■ WHAT YOU SHOULD DO
Reproduce the entries from the one containing "[Close dialog] (838, 1162)" through the one containing "В ином формате (96, 940)", both included, with every character unchanged.

::::

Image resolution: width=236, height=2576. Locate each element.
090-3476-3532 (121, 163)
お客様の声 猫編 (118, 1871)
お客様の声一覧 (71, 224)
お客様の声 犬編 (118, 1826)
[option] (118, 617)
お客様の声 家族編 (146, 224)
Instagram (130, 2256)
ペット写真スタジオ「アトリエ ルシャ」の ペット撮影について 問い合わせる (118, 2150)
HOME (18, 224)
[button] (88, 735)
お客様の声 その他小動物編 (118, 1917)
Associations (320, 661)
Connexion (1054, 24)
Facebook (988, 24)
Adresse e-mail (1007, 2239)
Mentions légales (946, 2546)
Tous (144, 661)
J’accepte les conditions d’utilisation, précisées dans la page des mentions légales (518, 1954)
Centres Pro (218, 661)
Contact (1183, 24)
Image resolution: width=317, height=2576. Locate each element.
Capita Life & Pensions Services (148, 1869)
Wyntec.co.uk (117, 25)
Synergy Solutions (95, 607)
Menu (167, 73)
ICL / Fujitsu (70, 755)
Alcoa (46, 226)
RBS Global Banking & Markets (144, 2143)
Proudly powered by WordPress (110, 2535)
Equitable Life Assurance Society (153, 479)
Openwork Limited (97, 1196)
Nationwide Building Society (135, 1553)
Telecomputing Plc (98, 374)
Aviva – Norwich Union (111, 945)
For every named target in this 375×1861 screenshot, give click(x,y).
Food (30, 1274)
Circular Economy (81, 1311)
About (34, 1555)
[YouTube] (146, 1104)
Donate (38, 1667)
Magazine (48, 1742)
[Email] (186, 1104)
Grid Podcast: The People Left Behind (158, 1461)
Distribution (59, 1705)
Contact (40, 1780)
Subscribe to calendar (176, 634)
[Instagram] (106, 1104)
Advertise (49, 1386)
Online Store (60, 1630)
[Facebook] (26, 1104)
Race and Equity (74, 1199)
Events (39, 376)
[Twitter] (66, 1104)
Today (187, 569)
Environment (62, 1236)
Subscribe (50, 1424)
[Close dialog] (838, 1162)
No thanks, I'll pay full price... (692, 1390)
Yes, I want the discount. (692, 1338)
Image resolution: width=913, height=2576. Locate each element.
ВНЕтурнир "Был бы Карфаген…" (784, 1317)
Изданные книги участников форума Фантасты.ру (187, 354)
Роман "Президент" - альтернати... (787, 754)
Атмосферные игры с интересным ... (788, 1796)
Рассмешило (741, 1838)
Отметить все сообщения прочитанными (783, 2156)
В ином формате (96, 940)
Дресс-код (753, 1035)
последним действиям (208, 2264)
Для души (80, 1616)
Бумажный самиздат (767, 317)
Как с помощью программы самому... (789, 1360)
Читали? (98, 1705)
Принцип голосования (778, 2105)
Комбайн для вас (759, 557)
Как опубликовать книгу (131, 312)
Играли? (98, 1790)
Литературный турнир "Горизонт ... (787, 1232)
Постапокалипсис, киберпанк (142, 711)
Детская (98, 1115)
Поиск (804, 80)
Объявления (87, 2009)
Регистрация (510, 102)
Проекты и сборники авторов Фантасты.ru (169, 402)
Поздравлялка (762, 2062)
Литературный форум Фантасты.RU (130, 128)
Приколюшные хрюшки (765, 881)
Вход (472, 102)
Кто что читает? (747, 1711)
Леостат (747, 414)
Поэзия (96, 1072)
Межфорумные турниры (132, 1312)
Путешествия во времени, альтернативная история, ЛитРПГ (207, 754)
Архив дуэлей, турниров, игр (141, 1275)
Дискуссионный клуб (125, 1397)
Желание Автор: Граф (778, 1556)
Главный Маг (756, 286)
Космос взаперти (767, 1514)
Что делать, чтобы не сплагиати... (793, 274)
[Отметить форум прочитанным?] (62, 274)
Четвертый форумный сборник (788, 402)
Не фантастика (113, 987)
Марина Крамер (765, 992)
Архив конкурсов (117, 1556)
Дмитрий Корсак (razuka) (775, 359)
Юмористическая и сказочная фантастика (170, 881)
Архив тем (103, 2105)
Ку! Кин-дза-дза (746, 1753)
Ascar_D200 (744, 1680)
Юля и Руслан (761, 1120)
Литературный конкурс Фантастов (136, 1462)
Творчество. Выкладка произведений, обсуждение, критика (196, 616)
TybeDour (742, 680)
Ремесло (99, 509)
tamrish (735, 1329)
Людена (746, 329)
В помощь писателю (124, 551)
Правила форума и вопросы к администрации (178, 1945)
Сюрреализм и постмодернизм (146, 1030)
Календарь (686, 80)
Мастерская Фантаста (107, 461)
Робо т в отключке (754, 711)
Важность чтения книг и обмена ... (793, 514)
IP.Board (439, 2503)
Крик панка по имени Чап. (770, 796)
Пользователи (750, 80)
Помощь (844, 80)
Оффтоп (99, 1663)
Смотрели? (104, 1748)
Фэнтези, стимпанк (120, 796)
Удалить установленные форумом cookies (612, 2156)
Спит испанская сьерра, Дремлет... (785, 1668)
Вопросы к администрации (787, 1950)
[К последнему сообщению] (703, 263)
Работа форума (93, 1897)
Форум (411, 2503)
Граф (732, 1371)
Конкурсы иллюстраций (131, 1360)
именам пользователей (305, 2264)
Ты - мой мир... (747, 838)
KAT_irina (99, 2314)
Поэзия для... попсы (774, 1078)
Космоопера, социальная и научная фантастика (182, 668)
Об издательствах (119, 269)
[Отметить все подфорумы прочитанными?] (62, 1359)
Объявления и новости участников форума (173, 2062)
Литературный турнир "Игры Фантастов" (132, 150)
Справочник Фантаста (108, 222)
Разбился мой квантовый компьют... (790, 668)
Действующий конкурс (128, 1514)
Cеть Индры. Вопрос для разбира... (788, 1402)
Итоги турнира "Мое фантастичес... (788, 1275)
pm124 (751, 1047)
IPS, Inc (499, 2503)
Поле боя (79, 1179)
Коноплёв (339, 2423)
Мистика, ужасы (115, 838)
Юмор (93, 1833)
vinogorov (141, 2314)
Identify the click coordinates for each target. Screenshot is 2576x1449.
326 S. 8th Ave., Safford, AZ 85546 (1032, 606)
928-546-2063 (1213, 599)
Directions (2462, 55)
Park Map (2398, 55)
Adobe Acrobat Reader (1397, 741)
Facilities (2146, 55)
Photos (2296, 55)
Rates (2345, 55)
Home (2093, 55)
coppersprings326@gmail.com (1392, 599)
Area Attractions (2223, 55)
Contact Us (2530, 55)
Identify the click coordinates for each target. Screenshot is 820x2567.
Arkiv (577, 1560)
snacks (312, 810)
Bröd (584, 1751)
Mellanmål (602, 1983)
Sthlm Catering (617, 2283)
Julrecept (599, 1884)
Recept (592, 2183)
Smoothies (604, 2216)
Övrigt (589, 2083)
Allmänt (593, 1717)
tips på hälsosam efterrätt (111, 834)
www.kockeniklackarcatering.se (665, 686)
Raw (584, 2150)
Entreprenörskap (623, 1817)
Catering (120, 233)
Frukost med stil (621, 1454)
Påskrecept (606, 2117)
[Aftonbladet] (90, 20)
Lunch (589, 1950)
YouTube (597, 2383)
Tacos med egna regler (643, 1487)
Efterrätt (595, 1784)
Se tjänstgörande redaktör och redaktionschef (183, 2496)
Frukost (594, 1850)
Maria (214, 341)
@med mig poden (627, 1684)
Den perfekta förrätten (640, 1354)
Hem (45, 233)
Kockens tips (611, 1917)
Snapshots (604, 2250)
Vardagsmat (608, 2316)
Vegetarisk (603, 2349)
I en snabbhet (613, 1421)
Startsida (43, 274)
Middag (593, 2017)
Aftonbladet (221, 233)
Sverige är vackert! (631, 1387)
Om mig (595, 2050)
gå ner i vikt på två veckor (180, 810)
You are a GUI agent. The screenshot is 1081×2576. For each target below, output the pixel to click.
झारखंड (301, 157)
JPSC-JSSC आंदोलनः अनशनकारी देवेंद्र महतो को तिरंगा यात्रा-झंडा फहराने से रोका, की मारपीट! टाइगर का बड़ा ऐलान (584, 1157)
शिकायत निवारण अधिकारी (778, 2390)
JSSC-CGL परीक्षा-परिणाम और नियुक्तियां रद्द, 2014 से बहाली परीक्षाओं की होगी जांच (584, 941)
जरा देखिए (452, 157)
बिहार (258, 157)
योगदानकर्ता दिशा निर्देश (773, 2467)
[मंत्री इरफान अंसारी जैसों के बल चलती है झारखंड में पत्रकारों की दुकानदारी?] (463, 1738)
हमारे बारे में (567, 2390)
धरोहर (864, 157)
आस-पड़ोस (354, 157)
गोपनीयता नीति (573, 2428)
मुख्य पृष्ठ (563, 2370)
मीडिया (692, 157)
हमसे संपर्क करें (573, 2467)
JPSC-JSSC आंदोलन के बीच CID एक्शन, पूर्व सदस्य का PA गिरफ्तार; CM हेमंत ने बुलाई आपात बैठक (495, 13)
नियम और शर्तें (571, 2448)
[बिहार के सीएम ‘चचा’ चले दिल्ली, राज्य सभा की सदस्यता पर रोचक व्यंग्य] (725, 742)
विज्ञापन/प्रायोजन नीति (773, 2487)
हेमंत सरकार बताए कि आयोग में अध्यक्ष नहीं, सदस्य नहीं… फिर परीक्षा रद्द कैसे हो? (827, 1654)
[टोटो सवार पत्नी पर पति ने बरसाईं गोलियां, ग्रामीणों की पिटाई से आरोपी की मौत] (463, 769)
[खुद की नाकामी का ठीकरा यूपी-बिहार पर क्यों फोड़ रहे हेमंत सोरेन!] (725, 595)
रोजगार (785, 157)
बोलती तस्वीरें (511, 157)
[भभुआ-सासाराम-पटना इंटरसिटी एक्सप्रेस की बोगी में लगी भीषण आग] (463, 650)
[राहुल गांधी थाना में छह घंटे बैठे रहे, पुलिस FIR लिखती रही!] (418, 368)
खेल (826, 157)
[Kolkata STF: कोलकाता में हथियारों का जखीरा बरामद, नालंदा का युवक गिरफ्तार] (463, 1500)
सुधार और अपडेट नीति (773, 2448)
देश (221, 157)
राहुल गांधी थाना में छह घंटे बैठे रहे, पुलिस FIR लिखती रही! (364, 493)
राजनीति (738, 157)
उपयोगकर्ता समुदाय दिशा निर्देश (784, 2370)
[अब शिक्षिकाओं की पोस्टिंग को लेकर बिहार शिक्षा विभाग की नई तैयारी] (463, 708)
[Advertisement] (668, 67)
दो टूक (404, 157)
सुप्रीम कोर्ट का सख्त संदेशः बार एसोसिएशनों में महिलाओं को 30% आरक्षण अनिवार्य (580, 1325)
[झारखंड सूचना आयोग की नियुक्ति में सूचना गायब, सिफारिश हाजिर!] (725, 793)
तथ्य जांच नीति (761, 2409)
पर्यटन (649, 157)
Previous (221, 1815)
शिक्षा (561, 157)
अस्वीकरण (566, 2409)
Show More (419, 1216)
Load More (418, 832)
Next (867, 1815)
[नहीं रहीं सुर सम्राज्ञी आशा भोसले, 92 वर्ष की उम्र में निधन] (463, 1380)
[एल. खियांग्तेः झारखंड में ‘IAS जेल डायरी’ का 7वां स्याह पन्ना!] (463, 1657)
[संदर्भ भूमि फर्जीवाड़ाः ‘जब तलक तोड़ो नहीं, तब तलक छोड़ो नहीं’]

::::

■ IN RESPONSE
[Close dialog] (838, 1162)
No thanks, I'll pay full price... (692, 1390)
Yes, I want the discount. (692, 1338)
Image resolution: width=913, height=2576. Locate each element.
ВНЕтурнир "Был бы Карфаген…" (784, 1317)
Изданные книги участников форума Фантасты.ру (187, 354)
Роман "Президент" - альтернати... (787, 754)
Атмосферные игры с интересным ... (788, 1796)
Рассмешило (741, 1838)
Отметить все сообщения прочитанными (783, 2156)
В ином формате (96, 940)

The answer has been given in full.